I grew up taking no notice of the animal body parts I was eating, yet I knew the sausages and ham and chops were once part of a living, breathing animal. Even as a child I knew they’d been killed for food for me ... but I decided to ignore it. Everyone knew it and everyone ignored it. We all ignored it together.
Ethical principles, when they become important, make short work of our old behaviours that we grew up with. Over the years I, like everyone else, acquired habits that made life easier and more pleasurable. The shops sold meat, cheese, chocolate, socks, shoes, jerseys, ice cream, hamburgers ... the list goes on and on. As far as I was concerned the ‘cost-to-me’ was all that mattered - was it too expensive, was it unhealthy? It never occurred to me that there was any other expense - that it all came at huge expense to the animals who were losing their lives, so that their bodies could be made available to humans, by way of humans persecuting them and executing them.
Even as a child I knew that it was all unethical but I did it, I ate them. I hid behind the fact that I didn’t know much detail. But when I did know the detail I still did it. I valued lifestyle above everything. I knew the theory - that there were no human-survival reasons why everything on that long list could not be dropped. But I wanted more than survival, I wanted a varied lifestyle. And that, by definition (I knew) was unethical. Giving up all of that would not be easy. I could either live unethically or with difficulty.
Now that difficulty was specifically a radical alteration of a daily habit, especially a habit concerning three-times-a-day food plus the doing-without very many items of daily use. That would need determination because there are just so many useful and wonderful things I’d be avoiding. Projecting how it might be - it’s almost as if my whole idea of pleasure must be sacrificed, as if only a dull life could be ethical. And yet these animals (I would say to myself) - can I let the atrocity continue?
But I still wobbled. “By going vegan I will probably fail, and can I afford to take that risk? For a start, I don’t think I’ve got the self-discipline to voluntarily kick a favourite habit. Truth to tell, I probably don’t want to kick it, I prefer to continue being as I am, especially since no one is pushing me on the matter”.
The human will project, hedge bets, try to play it safe. One day when things start to go wrong with the body we think about change. We remember way back, when we said to our self, “When the time comes I’ll change. I will change … but in my time”.

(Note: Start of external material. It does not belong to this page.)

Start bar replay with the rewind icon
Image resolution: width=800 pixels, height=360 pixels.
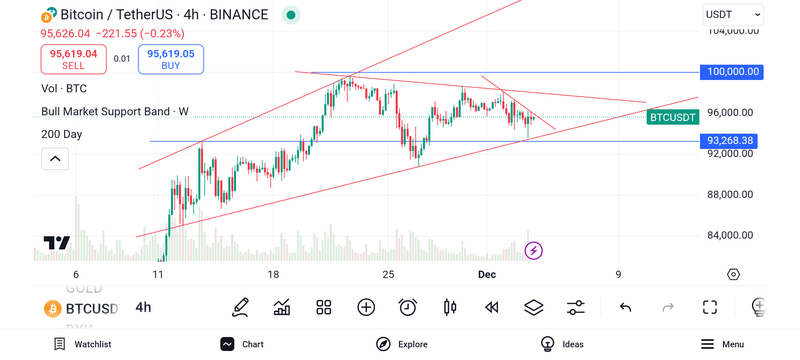point(491,307)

As our body fails and we see, for instance, that our eating habits are making us ill, even then we’re still reluctant to change. It’s the pleasure-association we can’t let go of. The body fails nonetheless and we wonder what we’re facing for the rest of our life? Not only can we not ignore symptoms (of the ageing body) but we can’t face the upheaval of ‘change’ and we have a nagging toothache-of-a-conscience which keeps telling us that we should have changed long before things got so out of hand.